_Written instruction:_ Convert the records, starting at the line that contains "Click the heart" and stopping after the line that contains "point(489,66)", into a Markdown table with the columns Row and Text, numbering each row and skipping blank lines. Leave the pictures out of the table.

_Input records:_
═══
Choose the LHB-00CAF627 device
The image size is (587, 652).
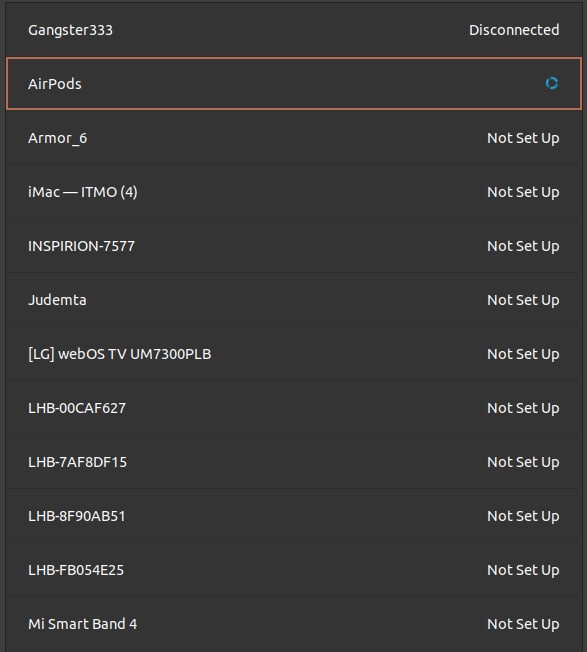pos(294,408)
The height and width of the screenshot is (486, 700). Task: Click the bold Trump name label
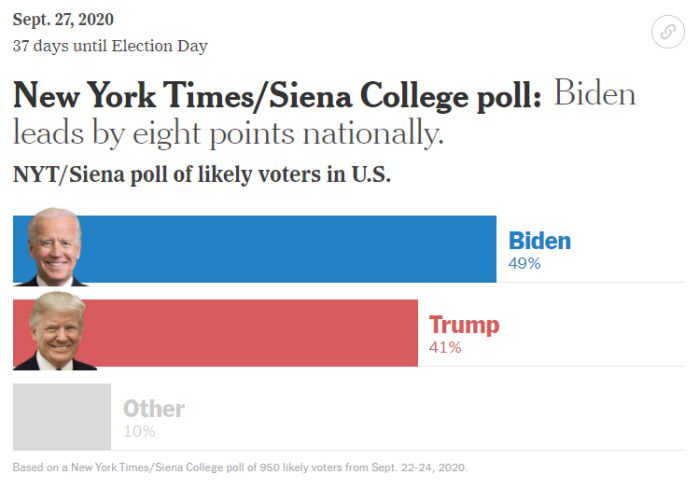[x=464, y=325]
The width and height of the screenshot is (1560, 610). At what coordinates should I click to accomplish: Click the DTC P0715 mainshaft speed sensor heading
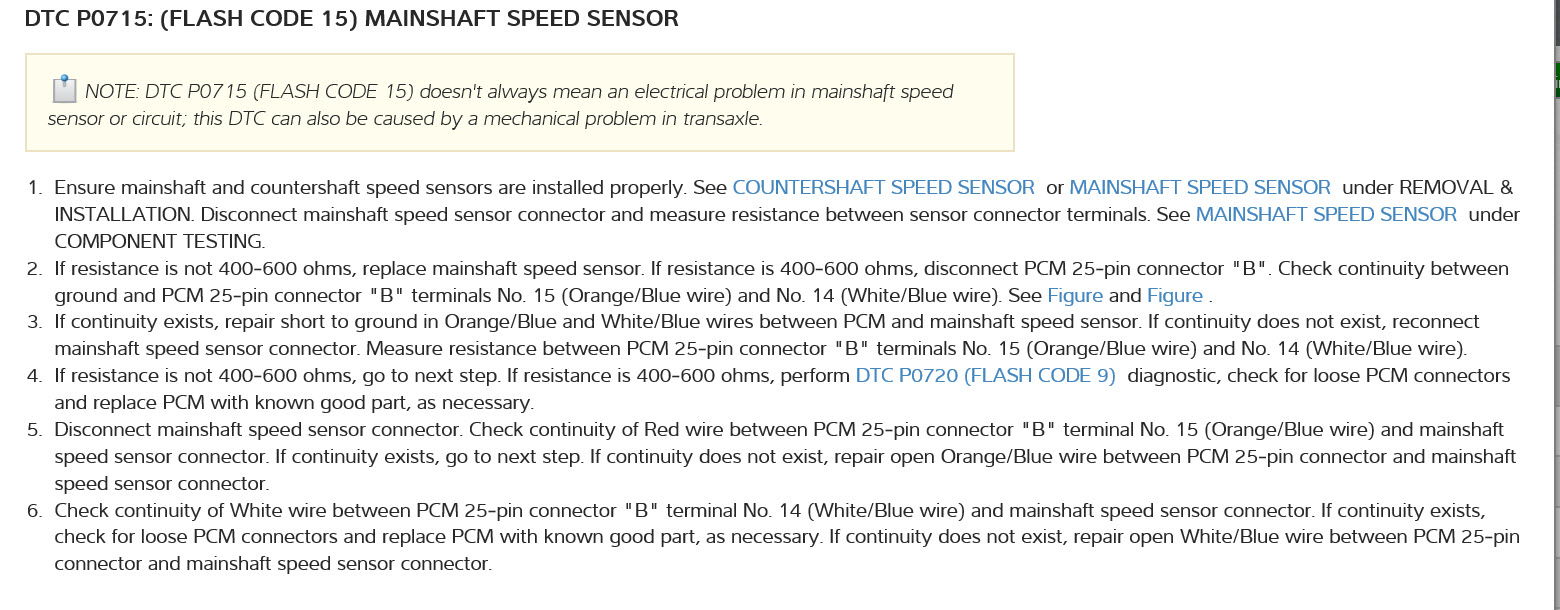352,18
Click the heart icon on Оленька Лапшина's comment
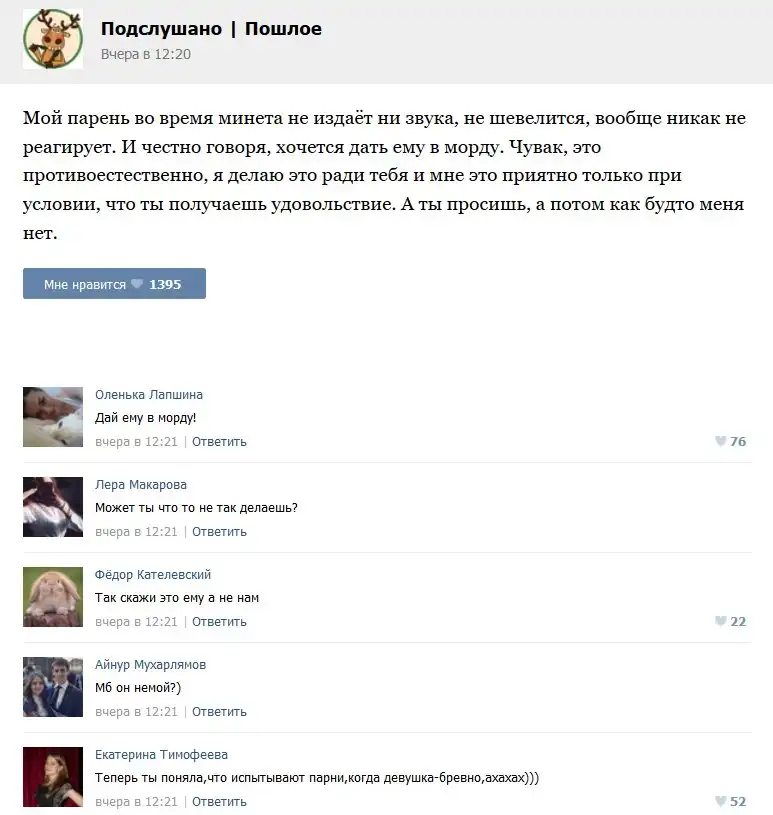This screenshot has height=815, width=773. 720,441
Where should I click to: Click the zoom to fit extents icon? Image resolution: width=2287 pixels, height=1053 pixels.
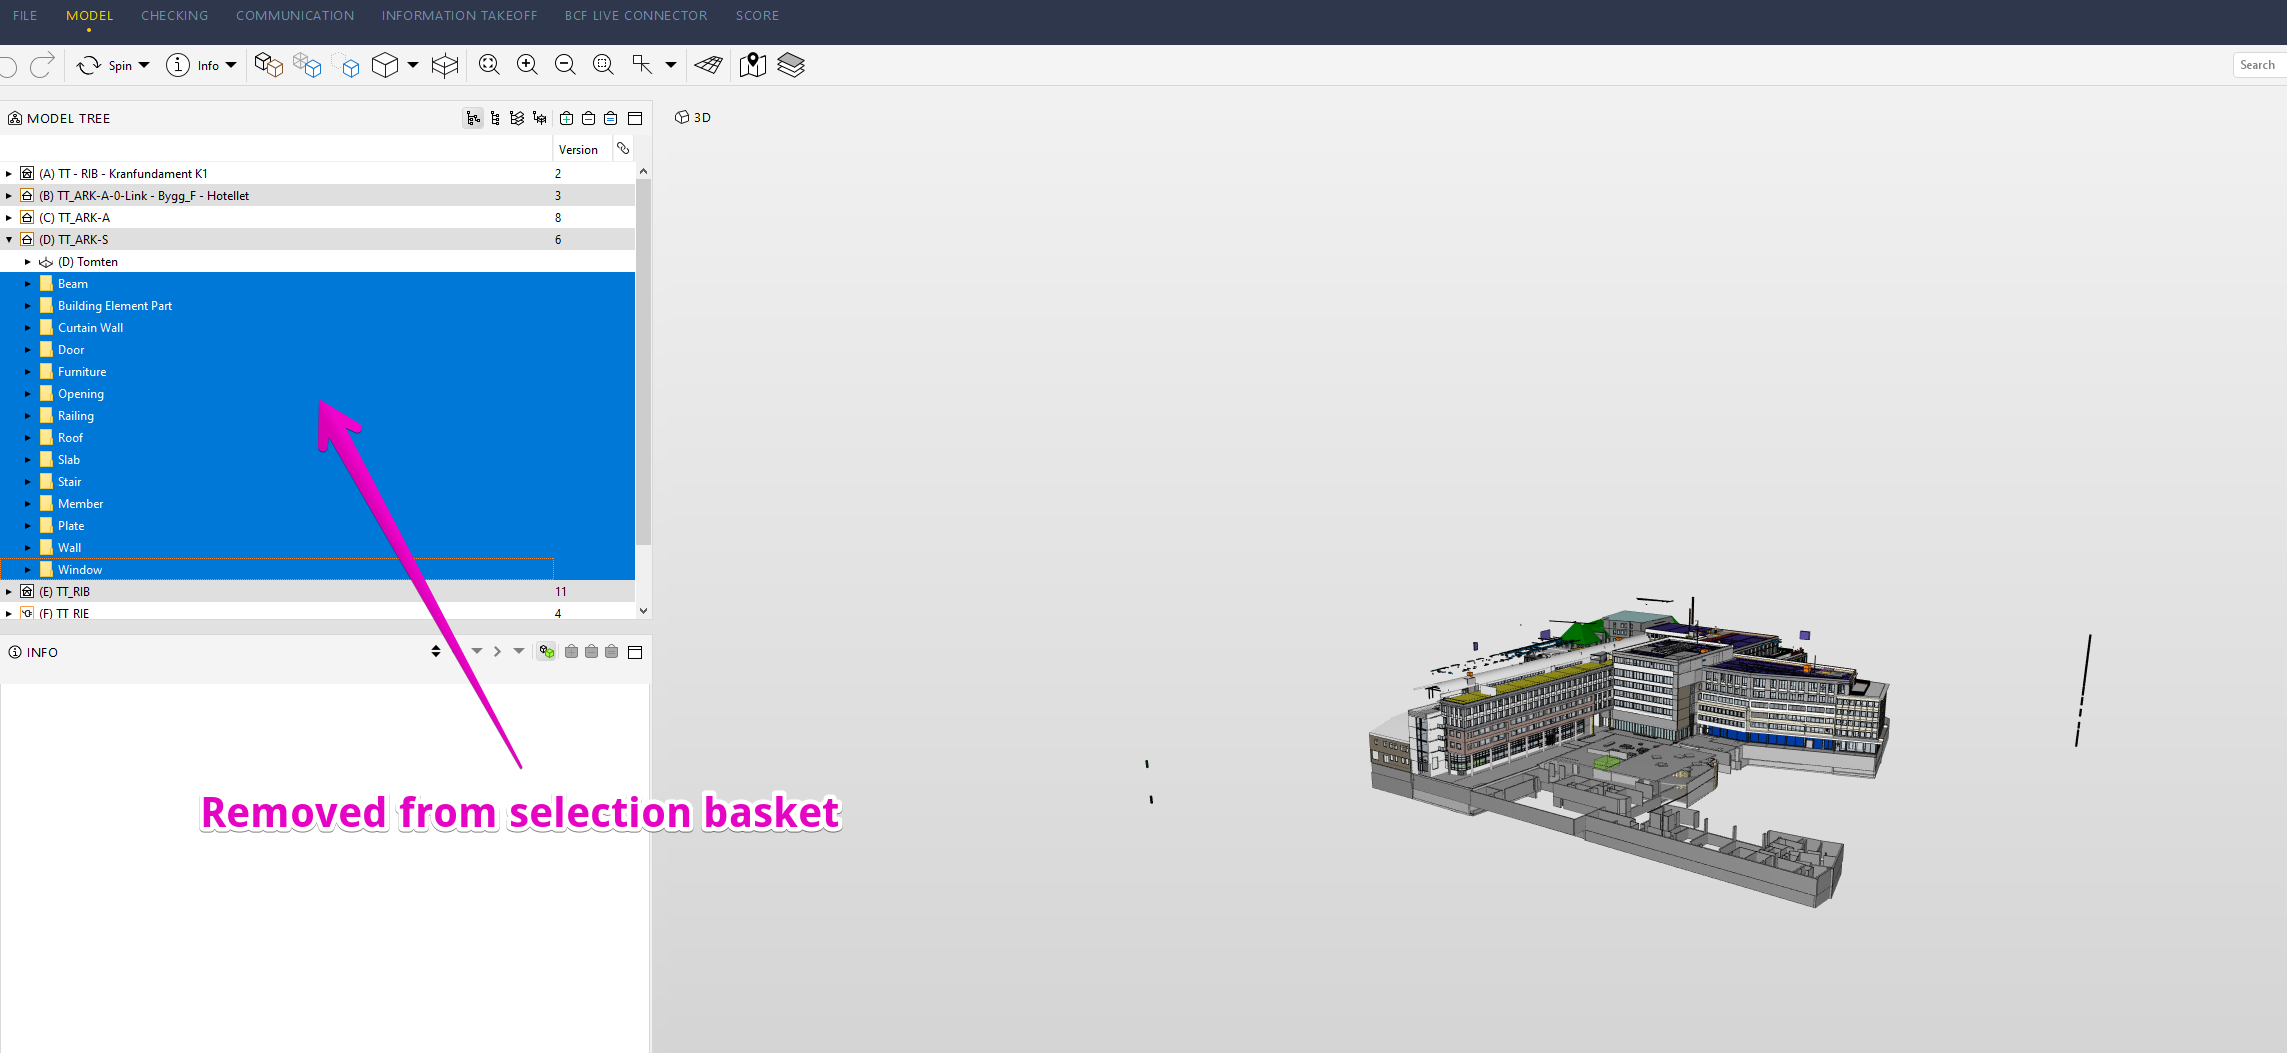point(489,66)
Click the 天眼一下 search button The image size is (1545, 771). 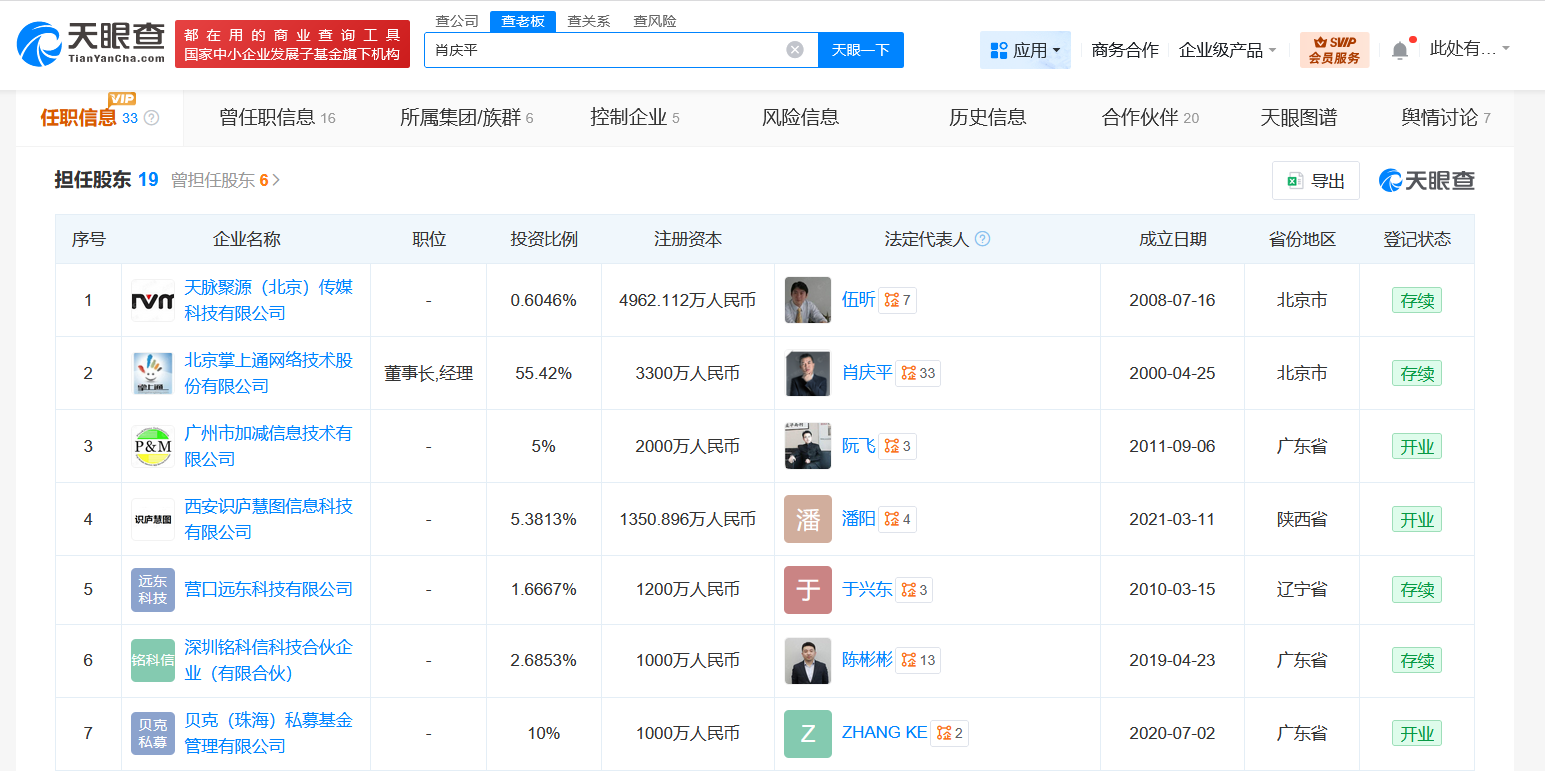(x=860, y=50)
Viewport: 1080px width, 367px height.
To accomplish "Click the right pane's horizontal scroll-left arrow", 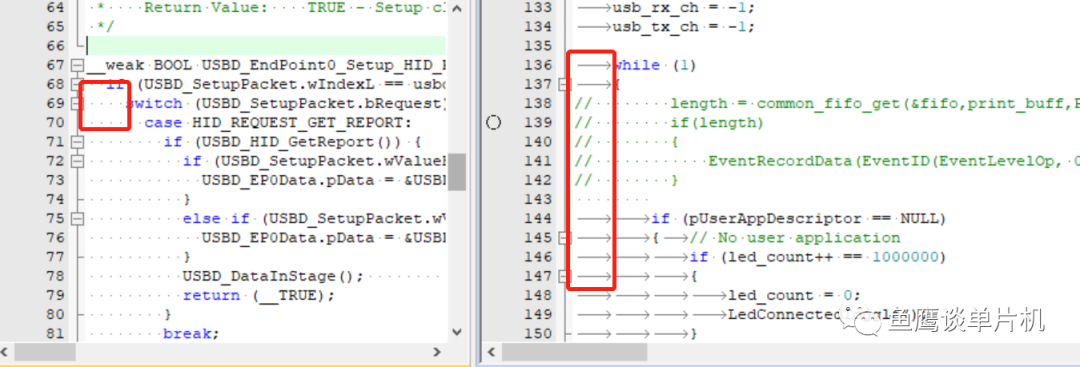I will point(492,352).

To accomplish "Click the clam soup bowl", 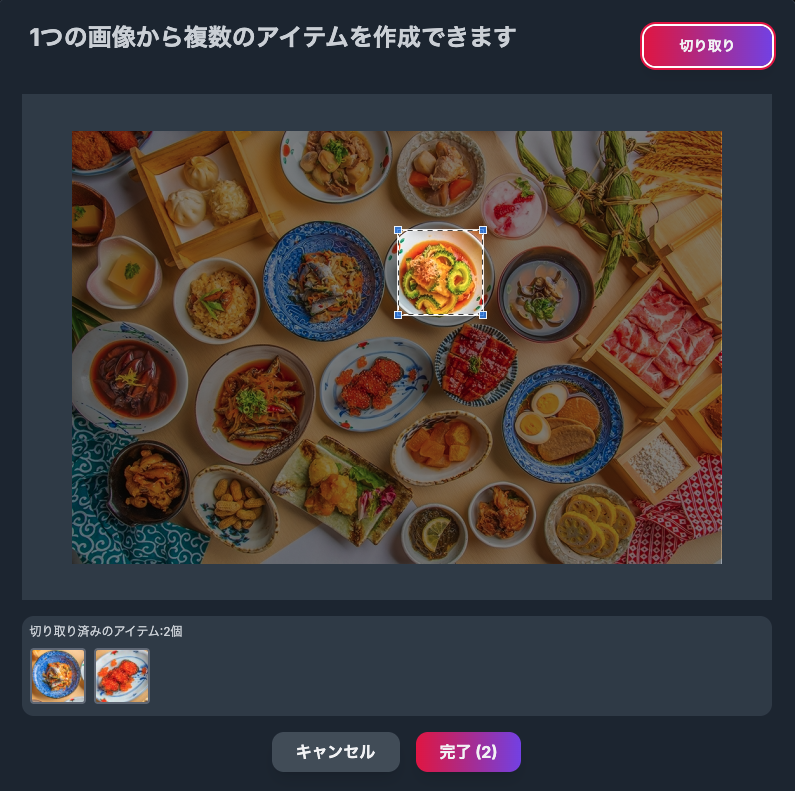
═══
_Final result:_
| Row | Text |
|---|---|
| 1 | Click the heart icon on Оленька Лапшина's comment |
| 2 | This screenshot has height=815, width=773. 720,441 |
| 3 | Where should I click to: Click the zoom to fit extents icon? Image resolution: width=2287 pixels, height=1053 pixels. |
| 4 | point(489,66) |